## ASSIGNMENT:
Reproduce all entries word for word.

## SUPPLIED MATERIAL:
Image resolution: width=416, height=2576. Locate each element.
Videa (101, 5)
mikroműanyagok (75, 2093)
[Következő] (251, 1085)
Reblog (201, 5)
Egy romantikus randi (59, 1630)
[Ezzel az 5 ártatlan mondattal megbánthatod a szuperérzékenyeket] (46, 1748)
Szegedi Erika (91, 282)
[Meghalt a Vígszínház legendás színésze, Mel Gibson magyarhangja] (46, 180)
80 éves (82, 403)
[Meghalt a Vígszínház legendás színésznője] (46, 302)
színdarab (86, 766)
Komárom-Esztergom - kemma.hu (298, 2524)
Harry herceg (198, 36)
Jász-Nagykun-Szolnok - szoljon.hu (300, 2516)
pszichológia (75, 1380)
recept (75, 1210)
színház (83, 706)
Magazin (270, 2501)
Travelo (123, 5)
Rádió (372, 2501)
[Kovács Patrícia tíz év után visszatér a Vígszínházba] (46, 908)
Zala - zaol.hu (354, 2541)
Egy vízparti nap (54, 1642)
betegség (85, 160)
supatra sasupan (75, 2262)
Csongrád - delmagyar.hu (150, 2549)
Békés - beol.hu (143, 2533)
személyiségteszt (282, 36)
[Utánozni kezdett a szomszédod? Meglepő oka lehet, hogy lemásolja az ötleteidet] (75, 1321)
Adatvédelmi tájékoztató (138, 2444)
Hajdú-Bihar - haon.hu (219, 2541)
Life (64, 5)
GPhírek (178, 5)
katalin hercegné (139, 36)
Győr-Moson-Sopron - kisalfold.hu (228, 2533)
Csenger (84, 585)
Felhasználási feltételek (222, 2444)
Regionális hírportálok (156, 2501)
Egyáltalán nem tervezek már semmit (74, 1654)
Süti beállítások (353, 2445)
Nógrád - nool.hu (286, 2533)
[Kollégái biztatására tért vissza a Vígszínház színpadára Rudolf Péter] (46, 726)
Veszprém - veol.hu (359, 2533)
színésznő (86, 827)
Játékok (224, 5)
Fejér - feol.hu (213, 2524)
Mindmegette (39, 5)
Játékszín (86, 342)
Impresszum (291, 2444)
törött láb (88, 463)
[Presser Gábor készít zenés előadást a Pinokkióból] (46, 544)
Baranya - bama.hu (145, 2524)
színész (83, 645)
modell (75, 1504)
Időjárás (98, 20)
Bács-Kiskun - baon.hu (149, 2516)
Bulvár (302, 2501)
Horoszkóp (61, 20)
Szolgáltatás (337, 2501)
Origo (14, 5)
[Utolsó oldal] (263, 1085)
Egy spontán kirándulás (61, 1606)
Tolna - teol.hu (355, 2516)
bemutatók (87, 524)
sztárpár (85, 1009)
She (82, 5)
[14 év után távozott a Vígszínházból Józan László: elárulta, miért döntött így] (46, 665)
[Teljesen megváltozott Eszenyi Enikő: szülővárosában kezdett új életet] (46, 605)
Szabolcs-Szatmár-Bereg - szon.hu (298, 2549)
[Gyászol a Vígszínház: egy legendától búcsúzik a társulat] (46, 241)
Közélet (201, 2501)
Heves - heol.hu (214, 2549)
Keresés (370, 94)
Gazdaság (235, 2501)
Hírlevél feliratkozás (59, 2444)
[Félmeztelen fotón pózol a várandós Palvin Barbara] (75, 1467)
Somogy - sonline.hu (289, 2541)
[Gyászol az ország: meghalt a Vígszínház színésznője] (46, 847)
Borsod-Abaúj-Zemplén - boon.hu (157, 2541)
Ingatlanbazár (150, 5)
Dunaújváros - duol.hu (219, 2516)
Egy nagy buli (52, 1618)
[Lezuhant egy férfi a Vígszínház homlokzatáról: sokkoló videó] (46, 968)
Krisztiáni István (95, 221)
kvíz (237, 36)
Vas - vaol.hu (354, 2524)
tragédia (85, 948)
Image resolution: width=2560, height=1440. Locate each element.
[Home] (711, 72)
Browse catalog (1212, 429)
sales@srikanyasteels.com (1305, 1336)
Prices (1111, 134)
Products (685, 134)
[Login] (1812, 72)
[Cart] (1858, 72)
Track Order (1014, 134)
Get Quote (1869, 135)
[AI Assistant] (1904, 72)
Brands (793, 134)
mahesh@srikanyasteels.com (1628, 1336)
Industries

## RESPONSE AREA:
Image resolution: width=416, height=2576. Locate each element.
Videa (101, 5)
mikroműanyagok (75, 2093)
[Következő] (251, 1085)
Reblog (201, 5)
Egy romantikus randi (59, 1630)
[Ezzel az 5 ártatlan mondattal megbánthatod a szuperérzékenyeket] (46, 1748)
Szegedi Erika (91, 282)
[Meghalt a Vígszínház legendás színésze, Mel Gibson magyarhangja] (46, 180)
80 éves (82, 403)
[Meghalt a Vígszínház legendás színésznője] (46, 302)
színdarab (86, 766)
Komárom-Esztergom - kemma.hu (298, 2524)
Harry herceg (198, 36)
Jász-Nagykun-Szolnok - szoljon.hu (300, 2516)
pszichológia (75, 1380)
recept (75, 1210)
színház (83, 706)
Magazin (270, 2501)
Travelo (123, 5)
Rádió (372, 2501)
[Kovács Patrícia tíz év után visszatér a Vígszínházba] (46, 908)
Zala - zaol.hu (354, 2541)
Egy vízparti nap (54, 1642)
betegség (85, 160)
supatra sasupan (75, 2262)
Csongrád - delmagyar.hu (150, 2549)
Békés - beol.hu (143, 2533)
személyiségteszt (282, 36)
[Utánozni kezdett a szomszédod? Meglepő oka lehet, hogy lemásolja az ötleteidet] (75, 1321)
Adatvédelmi tájékoztató (138, 2444)
Hajdú-Bihar - haon.hu (219, 2541)
Life (64, 5)
GPhírek (178, 5)
katalin hercegné (139, 36)
Győr-Moson-Sopron - kisalfold.hu (228, 2533)
Csenger (84, 585)
Felhasználási feltételek (222, 2444)
Regionális hírportálok (156, 2501)
Egyáltalán nem tervezek már semmit (74, 1654)
Süti beállítások (353, 2445)
Nógrád - nool.hu (286, 2533)
[Kollégái biztatására tért vissza a Vígszínház színpadára Rudolf Péter] (46, 726)
Veszprém - veol.hu (359, 2533)
színésznő (86, 827)
Játékok (224, 5)
Fejér - feol.hu (213, 2524)
Mindmegette (39, 5)
Játékszín (86, 342)
Impresszum (291, 2444)
törött láb (88, 463)
[Presser Gábor készít zenés előadást a Pinokkióból] (46, 544)
Baranya - bama.hu (145, 2524)
színész (83, 645)
modell (75, 1504)
Időjárás (98, 20)
Bács-Kiskun - baon.hu (149, 2516)
Bulvár (302, 2501)
Horoszkóp (61, 20)
Szolgáltatás (337, 2501)
Origo (14, 5)
[Utolsó oldal] (263, 1085)
Egy spontán kirándulás (61, 1606)
Tolna - teol.hu (355, 2516)
bemutatók (87, 524)
sztárpár (85, 1009)
She (82, 5)
[14 év után távozott a Vígszínházból Józan László: elárulta, miért döntött így] (46, 665)
[Teljesen megváltozott Eszenyi Enikő: szülővárosában kezdett új életet] (46, 605)
Szabolcs-Szatmár-Bereg - szon.hu (298, 2549)
[Gyászol a Vígszínház: egy legendától búcsúzik a társulat] (46, 241)
Közélet (201, 2501)
Heves - heol.hu (214, 2549)
Keresés (370, 94)
Gazdaság (235, 2501)
Hírlevél feliratkozás (59, 2444)
[Félmeztelen fotón pózol a várandós Palvin Barbara] (75, 1467)
Somogy - sonline.hu (289, 2541)
[Gyászol az ország: meghalt a Vígszínház színésznője] (46, 847)
Borsod-Abaúj-Zemplén - boon.hu (157, 2541)
Ingatlanbazár (150, 5)
Dunaújváros - duol.hu (219, 2516)
Egy nagy buli (52, 1618)
[Lezuhant egy férfi a Vígszínház homlokzatáról: sokkoló videó] (46, 968)
Krisztiáni István (95, 221)
kvíz (237, 36)
Vas - vaol.hu (354, 2524)
tragédia (85, 948)
Image resolution: width=2560, height=1440. Locate each element.
[Home] (711, 72)
Browse catalog (1212, 429)
sales@srikanyasteels.com (1305, 1336)
Prices (1111, 134)
Products (685, 134)
[Login] (1812, 72)
[Cart] (1858, 72)
Track Order (1014, 134)
Get Quote (1869, 135)
[AI Assistant] (1904, 72)
Brands (793, 134)
mahesh@srikanyasteels.com (1628, 1336)
Industries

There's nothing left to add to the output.